Post by marchesarosa on May 14, 2011 13:48:46 GMT 1
Life is Like a Black Box of Chocolates
Posted on May 14, 2011 by Willis Eschenbach
wattsupwiththat.com/2011/05/14/life-is-like-a-black-box-of-chocolates/#more-39907
In my earlier post about climate models, “Zero Point Three Times The Forcing“, a commenter provided the breakthrough that allowed the analysis of the GISSE climate model as a black box. In a “black box” type of analysis, we know nothing but what goes into the box and what comes out. We don’t know what the black box is doing internally with the input that it has been given. Figure 1 shows the situation of a black box on a shelf in some laboratory.
Figure 1. The CCSM3 climate model seen as a black box, with only the inputs and outputs known.
A “black box” analysis may allow us to discover the “functional equivalent” of whatever might be going on inside the black box. In other words, we may be able to find a simple function that provides the same output as the black box. I thought it might be interesting if I explain how I went about doing this with the CCSM3 model.

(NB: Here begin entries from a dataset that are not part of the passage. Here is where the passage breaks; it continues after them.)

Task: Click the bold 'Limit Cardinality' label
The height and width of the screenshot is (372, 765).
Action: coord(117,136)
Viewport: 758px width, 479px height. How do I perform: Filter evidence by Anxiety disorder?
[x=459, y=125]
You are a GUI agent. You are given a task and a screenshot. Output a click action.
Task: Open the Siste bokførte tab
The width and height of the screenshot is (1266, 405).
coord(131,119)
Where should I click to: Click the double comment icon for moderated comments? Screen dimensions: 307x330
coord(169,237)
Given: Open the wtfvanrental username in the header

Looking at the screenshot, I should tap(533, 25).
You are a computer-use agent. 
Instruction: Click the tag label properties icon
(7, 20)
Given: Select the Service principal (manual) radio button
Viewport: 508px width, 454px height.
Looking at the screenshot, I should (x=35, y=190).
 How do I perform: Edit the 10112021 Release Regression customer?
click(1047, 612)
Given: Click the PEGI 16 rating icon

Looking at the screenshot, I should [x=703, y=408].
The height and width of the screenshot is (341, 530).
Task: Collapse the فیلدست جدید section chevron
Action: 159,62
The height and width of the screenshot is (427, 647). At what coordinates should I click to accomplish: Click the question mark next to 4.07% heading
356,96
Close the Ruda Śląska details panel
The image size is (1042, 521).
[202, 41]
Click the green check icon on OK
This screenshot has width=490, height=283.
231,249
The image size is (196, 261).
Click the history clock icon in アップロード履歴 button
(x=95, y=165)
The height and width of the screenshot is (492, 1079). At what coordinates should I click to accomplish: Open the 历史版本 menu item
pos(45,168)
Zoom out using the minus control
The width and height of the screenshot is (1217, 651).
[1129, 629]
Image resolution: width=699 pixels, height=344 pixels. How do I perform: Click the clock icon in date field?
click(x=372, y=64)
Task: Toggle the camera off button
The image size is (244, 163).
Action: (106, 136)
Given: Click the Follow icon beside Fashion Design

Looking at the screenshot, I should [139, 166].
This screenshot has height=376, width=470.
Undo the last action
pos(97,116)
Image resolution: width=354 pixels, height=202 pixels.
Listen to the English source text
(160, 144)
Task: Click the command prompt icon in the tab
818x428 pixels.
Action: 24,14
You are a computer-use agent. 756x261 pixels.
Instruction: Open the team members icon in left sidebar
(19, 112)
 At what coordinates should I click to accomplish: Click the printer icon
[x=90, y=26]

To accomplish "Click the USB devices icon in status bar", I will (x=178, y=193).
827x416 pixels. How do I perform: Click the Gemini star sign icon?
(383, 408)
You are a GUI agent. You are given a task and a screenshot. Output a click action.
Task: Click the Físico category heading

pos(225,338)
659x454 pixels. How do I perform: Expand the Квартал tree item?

First, I went and got the input variables. They are all in the form of “ncdf” files, a standard format that contains both data and metadata. I converted them to annual or monthly averages using the computer language “R”, and saved them as text files. I opened these in Excel, and collected them into one file. I have posted the data up here as an Excel spreadsheet.
Next, I needed the output. The simplest place to get it was the graphic located here. I digitized that data using a digitizing program (I use “GraphClick”, on a Mac computer).
My first procedure in this kind of exercise is to “normalize” or “standardize” the various datasets. This means to adjust each one so that the average is zero, and the standard deviation is one. I use the Excel function ‘STANDARDIZE” for this purpose. This allows me to see all of the data in a common size format. Figure 2 shows those results.
Figure 2. Standardized forcings used by the CCSM 3.0 climate model to hindcast the 20th century temperatures. Dark black line shows the temperature hindcast by the CCSM3 model.
Looking at that, I could see several things. First, the CO2 data has the same general shape as the sulfur, ozone, and methane (CH4) data. Next, the effects of the solar and volcano data were clearly visible in the temperature output signal. This led me to believe that the GHG data, along with the solar and the volcano data, would be enough to replicate the model’s temperature output.
And indeed, this proved to be the case. Using the Excel “Solver” function, I used the formula which (as mentioned above) had been developed through the analysis of the GISS model. This is:
T(n+1) = T(n)+λ F(n+1) / τ + ΔT(n) exp( -1 / τ )
OK, now lets render this equation in English. It looks complex, but it’s not.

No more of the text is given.